I've witnessed this before myself, really large companies where the CEO, in
fact the whole C Level, was cloistered on the top floor where they
constantly hankered for reports, reports and more reports. Obviously some
reports are necessary, but management by report becomes a gameable system very
quickly, as Drucker pointed out. Interaction with your marketplace, meaning your
customers, your employees, your partners, your prospects and vendors is not
gameable. Real customers are going to tell you the real story. There is no
substitute for customer interaction in business.
We can think about the current state of the internet in the same way.
Everyone has a website, mostly brochure-ware, as it has come to be known. Now
the movement is afoot to optimize the website for search engines. There are of
course firms dedicated to this idea. It is known by various names, but
Search Engine Optimization, or SEO, appears to be the most popular. Some
SEO might be called for, it certainly can't hurt. But to make a regular habit
out of it is more like gaming the search engine system than not. As Andy Seidl
of MyST Technology Partners, or here, puts it, "you're in an
arms race and you can't win." The search engines are determined to find the most
relevant content for each search and the website trick and massaging that you
might attempt will be found out and the algorithm changed.

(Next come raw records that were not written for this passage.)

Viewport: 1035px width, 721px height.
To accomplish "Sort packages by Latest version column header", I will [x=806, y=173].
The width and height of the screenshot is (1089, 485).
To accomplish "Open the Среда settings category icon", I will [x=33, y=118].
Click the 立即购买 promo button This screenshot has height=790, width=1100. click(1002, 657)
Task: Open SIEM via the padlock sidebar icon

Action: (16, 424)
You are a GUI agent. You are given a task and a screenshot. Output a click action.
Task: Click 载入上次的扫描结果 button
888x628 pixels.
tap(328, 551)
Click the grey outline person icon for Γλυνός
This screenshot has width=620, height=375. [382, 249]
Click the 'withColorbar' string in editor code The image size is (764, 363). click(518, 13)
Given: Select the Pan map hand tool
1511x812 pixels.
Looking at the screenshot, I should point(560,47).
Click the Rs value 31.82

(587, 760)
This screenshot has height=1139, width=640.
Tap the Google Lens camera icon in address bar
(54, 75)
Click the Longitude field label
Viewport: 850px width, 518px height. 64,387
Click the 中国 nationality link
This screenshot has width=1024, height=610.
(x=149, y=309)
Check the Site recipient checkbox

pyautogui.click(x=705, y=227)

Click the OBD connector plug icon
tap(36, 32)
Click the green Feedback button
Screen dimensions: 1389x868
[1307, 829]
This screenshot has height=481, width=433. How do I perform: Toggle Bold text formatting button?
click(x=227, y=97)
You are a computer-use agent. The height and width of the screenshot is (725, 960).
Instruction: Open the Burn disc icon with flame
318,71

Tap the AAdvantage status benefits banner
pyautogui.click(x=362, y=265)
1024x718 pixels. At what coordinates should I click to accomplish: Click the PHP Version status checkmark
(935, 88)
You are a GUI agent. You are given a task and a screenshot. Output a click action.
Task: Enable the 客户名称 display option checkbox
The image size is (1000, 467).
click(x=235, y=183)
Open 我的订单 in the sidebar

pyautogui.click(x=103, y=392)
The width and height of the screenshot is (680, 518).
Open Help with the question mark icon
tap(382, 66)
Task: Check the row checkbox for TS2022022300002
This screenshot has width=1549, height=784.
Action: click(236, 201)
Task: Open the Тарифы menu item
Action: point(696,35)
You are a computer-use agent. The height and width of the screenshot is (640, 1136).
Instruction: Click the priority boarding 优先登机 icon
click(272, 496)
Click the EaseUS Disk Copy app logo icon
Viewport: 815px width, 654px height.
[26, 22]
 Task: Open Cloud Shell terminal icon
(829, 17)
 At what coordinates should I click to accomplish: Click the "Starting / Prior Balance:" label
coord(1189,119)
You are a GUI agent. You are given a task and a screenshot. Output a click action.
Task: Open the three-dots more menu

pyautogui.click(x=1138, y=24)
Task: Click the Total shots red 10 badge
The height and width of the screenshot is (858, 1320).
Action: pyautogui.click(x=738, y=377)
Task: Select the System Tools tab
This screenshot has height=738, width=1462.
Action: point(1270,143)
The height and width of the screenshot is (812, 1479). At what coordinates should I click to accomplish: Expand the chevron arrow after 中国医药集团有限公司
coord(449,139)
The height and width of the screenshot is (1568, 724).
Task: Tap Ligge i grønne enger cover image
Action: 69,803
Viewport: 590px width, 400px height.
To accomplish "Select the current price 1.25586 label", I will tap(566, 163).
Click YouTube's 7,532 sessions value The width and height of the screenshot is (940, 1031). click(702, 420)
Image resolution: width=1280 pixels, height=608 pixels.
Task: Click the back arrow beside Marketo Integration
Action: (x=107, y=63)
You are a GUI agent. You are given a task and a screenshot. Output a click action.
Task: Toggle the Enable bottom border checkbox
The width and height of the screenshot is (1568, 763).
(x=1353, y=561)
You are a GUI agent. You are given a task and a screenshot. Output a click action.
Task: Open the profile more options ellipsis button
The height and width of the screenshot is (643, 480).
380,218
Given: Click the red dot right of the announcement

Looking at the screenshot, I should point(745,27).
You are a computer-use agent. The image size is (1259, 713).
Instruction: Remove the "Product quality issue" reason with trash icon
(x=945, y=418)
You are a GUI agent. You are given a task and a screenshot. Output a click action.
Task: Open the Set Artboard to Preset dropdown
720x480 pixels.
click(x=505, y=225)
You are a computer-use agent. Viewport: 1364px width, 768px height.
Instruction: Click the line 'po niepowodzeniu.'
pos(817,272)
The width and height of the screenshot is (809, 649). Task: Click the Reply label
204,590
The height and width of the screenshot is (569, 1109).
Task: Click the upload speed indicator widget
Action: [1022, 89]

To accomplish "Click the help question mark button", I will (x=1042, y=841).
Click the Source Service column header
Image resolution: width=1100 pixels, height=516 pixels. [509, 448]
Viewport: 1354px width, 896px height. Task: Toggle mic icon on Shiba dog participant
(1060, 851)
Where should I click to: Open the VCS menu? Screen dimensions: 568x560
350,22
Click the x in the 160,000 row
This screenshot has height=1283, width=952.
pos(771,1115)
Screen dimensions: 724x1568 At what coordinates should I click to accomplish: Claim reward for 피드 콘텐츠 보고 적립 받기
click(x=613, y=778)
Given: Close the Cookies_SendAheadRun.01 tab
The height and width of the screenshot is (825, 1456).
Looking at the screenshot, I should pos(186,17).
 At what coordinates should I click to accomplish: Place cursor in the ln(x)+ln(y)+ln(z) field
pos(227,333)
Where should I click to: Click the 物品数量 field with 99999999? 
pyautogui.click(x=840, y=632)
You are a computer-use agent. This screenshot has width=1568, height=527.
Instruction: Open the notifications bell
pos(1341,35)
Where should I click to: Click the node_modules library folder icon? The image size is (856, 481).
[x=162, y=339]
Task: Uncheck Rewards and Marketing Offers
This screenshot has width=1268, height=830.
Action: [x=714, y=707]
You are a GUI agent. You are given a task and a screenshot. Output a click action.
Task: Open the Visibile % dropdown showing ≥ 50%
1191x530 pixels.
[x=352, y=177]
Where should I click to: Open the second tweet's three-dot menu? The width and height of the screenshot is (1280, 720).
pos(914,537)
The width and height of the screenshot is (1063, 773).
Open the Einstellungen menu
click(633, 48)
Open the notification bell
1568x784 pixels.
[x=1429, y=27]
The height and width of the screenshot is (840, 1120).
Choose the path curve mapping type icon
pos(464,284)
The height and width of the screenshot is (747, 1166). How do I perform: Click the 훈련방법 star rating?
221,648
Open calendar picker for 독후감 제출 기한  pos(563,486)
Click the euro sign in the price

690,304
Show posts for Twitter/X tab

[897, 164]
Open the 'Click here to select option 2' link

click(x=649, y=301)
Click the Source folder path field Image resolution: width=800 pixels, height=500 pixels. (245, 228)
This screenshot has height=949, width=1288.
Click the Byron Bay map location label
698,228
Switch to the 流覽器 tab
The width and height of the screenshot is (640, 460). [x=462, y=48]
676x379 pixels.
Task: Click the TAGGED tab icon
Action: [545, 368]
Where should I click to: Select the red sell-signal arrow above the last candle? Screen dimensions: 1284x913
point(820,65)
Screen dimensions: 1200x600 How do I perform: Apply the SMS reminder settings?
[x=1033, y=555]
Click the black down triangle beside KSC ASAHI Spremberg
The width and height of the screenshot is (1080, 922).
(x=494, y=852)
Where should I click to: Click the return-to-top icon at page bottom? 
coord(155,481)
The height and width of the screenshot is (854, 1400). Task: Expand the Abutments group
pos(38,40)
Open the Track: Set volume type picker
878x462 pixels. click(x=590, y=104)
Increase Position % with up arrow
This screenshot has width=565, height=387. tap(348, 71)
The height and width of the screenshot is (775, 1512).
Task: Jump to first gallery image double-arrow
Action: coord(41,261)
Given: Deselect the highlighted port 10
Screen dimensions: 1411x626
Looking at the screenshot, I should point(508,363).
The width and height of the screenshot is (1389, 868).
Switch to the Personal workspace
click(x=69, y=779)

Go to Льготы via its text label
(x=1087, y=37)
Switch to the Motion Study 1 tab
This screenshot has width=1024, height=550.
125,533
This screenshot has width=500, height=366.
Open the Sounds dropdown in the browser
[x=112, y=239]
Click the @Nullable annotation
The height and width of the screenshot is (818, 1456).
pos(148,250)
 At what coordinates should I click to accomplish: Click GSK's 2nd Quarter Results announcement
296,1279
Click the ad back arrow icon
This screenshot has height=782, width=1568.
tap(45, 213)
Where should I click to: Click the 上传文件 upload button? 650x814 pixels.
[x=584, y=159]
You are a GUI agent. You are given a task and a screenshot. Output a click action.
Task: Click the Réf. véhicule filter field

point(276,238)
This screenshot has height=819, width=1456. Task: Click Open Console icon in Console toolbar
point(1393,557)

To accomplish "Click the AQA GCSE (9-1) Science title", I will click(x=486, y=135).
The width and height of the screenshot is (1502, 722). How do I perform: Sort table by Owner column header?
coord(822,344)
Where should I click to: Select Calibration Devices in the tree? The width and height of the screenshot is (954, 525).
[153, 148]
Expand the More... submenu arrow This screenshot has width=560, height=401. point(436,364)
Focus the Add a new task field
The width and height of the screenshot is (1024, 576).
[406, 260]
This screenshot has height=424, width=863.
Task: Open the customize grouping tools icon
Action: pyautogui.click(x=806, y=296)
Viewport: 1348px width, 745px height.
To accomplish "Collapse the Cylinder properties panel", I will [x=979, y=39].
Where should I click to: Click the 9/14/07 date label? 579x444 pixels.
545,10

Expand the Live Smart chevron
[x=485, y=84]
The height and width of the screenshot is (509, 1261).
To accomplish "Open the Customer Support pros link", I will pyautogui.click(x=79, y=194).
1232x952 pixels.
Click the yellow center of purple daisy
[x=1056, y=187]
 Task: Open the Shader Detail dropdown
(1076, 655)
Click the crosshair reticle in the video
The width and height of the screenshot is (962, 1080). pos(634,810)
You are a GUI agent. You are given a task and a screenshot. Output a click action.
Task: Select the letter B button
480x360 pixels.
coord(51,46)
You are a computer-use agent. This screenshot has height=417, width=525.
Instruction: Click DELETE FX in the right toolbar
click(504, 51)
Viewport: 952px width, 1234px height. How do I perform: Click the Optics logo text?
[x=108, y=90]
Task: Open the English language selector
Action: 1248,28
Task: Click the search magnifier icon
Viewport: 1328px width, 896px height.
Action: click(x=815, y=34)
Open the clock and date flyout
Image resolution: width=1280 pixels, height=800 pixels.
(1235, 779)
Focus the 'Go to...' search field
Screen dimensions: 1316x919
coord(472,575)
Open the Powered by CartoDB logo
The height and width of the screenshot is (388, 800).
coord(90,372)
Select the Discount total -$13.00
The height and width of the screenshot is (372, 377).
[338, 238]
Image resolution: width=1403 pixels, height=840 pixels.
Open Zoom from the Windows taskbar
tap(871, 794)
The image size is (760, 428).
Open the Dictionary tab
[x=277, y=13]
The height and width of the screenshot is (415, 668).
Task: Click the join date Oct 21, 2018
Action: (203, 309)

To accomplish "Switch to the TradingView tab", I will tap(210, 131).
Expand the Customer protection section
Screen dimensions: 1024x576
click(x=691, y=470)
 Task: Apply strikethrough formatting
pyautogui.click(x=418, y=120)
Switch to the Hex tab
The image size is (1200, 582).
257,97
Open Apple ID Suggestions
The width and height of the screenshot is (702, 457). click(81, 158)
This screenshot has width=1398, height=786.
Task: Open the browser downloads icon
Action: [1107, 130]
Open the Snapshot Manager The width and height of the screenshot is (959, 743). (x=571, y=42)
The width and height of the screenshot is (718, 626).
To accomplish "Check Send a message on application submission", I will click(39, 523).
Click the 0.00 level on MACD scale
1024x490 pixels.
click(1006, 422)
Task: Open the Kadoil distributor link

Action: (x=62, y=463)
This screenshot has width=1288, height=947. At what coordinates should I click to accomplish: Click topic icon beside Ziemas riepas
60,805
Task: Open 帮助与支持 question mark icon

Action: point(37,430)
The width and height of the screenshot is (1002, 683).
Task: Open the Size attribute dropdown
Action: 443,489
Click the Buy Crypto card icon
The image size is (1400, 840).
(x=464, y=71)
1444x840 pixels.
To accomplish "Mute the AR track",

Again, the answer is interaction. You can no longer take a static approach to
marketing and the marketplace. No matter how often you spiff up the website, no
matter how many print advertisements you place, no matter in what publications
they appear, it is all still static marketing. You need to be able to open
up your company and its knowledge resources to prospects and customers and make
it dynamic. People want to hear your story, so tell it. Your own corporate
weblog is an outstanding way to do this. It's the antithesis of the static
website and the one shot print ad. It's a compelling forum that puts a face and
a creative imagination on your company. It differentiates you.
Downside? Well, like I said it's not static. It does take effort and time.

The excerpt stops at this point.